- Developer: Union of RAD
- Initial release: November 2009
- Stable release: 2.0.1 / 2024-03-218[±]
- Repository: github.com/UnionOfRAD/lithium ;
- Written in: PHP
- Operating system: Cross-platform
- Type: Web application framework
- License: BSD
- Website: li3.me

= Li3 (software) =

PHP open-source web framework

li₃ (formerly lithium) is a full-stack web framework, for producing web applications. It is written in PHP and is based on the model–view–controller development architecture. It is described as adhering to no-nonsense philosophies.

The project is sponsored by Engine Yard, Radify and Atelier Disko.

==History==
In October 2009, CakePHP project manager Garrett Woodworth and developer Nate Abele resigned from the project to focus on lithium, a framework code base originally being developed at the CakePHP project as "Cake3".

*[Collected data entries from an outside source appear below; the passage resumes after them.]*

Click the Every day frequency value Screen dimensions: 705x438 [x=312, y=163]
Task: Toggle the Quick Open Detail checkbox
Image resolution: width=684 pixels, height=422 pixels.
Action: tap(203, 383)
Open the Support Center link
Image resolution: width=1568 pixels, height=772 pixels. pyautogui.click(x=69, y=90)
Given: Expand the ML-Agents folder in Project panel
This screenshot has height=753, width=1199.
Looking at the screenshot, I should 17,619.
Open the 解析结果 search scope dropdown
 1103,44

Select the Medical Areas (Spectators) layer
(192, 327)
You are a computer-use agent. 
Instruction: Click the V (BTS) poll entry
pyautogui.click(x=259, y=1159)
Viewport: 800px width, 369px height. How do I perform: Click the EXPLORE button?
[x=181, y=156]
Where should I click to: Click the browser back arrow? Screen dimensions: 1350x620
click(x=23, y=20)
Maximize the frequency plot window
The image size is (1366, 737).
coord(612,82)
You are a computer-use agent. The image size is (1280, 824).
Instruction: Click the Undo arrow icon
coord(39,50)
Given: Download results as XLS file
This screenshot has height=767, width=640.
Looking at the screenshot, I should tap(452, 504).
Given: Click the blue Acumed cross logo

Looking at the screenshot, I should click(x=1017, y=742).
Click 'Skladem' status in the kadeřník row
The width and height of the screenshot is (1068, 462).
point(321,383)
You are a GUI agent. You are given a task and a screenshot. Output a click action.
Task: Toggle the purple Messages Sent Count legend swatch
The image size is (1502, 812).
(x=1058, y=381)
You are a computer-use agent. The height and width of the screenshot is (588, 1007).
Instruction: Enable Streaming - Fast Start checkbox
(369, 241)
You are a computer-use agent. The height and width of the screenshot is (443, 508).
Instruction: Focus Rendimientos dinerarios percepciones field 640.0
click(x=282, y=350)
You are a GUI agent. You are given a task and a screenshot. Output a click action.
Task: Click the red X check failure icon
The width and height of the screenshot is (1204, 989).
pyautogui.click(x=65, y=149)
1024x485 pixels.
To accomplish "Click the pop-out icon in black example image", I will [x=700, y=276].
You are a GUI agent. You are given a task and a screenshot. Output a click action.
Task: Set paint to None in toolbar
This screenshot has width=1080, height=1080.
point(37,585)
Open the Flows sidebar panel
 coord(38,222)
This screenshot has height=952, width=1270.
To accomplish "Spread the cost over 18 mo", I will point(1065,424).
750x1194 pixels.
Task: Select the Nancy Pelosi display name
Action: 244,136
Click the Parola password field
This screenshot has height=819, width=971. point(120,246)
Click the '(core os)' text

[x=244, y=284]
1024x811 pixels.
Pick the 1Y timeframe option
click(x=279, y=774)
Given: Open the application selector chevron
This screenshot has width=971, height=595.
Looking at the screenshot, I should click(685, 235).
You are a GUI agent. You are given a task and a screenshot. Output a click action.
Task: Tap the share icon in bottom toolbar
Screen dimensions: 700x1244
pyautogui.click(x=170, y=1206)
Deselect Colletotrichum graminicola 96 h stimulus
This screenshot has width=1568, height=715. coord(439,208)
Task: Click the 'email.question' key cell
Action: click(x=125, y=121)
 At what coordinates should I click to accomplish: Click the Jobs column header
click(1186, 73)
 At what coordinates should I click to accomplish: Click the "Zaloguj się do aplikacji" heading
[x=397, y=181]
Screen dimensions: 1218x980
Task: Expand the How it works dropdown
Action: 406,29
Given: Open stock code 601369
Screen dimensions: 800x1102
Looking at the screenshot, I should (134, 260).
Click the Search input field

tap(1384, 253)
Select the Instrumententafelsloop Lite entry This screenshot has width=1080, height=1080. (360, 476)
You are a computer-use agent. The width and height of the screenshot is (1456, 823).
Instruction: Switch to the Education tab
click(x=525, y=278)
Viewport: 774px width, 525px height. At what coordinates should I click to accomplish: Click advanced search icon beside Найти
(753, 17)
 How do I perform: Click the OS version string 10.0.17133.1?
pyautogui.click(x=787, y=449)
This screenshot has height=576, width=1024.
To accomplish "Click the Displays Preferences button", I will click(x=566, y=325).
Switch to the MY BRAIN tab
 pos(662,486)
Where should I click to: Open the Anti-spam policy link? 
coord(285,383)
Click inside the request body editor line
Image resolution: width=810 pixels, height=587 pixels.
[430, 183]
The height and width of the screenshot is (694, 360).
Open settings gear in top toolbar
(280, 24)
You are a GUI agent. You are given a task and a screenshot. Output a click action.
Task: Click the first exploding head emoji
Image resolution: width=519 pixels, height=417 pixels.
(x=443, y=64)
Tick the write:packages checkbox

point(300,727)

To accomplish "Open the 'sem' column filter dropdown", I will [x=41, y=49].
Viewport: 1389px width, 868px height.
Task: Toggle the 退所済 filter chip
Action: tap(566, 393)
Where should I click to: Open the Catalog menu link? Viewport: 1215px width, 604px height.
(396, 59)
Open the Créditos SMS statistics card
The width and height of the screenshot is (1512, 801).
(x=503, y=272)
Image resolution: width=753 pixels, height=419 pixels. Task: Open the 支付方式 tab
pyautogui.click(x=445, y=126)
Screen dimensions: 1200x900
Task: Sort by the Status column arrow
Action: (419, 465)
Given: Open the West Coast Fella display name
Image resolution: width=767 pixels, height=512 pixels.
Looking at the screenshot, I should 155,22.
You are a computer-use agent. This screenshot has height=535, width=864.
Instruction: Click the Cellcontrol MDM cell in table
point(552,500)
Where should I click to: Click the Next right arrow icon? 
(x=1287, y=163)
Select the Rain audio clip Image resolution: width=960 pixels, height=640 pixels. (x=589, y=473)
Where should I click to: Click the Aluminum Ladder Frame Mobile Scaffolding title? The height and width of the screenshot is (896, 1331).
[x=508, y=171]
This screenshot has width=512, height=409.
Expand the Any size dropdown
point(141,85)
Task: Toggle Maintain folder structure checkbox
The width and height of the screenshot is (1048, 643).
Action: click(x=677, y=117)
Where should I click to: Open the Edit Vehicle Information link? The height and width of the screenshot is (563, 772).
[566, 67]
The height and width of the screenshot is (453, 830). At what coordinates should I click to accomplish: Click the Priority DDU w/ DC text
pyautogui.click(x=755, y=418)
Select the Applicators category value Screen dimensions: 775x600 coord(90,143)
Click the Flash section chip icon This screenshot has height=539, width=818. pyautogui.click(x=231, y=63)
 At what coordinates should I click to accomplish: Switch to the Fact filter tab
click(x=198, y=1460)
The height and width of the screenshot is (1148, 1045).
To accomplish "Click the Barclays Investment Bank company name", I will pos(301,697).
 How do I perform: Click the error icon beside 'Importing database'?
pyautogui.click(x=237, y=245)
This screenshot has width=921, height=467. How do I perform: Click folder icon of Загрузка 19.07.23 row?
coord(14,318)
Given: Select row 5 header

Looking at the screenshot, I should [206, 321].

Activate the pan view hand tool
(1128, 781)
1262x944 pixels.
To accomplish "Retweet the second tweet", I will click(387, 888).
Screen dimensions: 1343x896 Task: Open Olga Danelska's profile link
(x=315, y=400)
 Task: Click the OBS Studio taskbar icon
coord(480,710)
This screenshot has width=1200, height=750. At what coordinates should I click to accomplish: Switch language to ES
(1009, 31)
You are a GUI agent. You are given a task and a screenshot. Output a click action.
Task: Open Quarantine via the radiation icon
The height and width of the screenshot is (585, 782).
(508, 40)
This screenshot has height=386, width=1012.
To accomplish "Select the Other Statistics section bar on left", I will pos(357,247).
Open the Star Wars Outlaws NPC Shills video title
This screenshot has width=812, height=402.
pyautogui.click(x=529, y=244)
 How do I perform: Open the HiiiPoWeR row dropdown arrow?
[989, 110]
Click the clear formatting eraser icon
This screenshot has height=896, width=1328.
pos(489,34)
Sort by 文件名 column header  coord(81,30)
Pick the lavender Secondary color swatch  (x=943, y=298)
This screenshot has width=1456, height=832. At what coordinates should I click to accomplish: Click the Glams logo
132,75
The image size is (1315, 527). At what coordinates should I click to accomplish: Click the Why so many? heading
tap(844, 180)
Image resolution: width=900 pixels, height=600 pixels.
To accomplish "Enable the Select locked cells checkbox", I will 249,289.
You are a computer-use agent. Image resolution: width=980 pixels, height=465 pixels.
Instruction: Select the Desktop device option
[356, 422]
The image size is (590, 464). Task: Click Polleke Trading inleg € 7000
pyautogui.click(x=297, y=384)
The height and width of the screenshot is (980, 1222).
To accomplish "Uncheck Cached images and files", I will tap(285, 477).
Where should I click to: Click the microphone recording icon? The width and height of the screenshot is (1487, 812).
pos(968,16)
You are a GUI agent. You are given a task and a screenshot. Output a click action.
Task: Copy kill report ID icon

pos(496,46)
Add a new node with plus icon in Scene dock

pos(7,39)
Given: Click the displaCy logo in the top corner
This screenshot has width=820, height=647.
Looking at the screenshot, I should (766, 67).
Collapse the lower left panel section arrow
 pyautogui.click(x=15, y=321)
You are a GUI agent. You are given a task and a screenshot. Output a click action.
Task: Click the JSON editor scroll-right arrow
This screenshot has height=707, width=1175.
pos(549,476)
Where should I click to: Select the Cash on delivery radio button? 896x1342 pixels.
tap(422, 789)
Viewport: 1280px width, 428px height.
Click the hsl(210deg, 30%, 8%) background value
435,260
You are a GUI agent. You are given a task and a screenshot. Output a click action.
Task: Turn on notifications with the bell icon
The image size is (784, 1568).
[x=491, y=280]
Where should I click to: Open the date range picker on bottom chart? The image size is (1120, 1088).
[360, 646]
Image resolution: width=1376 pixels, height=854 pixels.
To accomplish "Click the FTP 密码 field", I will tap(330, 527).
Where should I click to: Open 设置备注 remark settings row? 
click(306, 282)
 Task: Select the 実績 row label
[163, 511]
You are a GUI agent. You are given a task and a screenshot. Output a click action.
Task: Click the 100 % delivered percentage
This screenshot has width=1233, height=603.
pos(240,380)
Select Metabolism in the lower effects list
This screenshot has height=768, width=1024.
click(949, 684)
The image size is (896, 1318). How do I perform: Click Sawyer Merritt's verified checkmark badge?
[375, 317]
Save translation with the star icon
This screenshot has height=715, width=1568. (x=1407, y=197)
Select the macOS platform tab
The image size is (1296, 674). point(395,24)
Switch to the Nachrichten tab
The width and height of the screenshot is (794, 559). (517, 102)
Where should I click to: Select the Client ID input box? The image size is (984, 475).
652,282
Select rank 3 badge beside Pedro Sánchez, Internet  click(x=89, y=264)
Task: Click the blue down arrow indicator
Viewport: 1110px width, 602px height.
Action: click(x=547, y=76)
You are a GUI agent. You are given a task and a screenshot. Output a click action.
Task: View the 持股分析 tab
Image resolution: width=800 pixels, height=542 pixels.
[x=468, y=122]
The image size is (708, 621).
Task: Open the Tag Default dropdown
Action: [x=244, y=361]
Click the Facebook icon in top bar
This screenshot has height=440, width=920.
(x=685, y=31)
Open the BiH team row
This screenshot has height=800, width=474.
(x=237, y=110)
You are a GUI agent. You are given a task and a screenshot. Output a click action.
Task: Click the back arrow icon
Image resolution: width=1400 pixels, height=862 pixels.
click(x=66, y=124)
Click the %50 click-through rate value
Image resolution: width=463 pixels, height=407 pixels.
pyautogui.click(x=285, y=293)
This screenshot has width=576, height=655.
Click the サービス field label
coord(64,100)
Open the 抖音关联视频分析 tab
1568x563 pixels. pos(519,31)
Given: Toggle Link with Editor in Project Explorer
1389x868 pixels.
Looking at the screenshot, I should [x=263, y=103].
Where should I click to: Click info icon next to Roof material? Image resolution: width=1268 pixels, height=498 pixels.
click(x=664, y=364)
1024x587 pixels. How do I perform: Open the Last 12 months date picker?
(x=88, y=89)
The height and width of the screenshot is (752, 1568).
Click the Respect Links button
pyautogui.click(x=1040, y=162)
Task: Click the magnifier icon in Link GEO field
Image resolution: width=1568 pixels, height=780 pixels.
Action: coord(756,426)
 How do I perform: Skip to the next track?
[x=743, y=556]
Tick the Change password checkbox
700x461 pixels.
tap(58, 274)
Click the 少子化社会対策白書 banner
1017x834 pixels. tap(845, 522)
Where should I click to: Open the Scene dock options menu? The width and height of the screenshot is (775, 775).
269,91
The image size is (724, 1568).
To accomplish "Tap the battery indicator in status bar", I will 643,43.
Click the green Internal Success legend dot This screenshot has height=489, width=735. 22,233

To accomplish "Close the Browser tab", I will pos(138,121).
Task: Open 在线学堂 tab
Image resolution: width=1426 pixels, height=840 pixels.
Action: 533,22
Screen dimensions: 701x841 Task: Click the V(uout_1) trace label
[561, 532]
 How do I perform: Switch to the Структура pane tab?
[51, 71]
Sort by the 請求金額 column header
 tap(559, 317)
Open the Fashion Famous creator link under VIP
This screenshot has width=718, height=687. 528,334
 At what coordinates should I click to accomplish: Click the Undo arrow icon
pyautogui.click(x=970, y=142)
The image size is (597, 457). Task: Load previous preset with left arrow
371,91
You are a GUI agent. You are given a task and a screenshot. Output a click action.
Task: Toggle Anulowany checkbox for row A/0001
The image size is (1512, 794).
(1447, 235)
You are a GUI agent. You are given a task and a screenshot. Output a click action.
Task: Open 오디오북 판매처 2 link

In 2012 the project gained official sponsorship from Engine Yard.

In January 2014 the project was rebranded under the name li₃.

With the release of version 1.0 on June 6, 2016, David Persson followed Nate Abele as lead developer of the project.

In May 2020 a framework also named lithium scored the 4th place (out of 104) in the composite score of TechEmpower Web Frameworks Benchmarks Round 19, but it is a modern C++17 asynchronous web server based on epoll, a totally different web framework from li₃.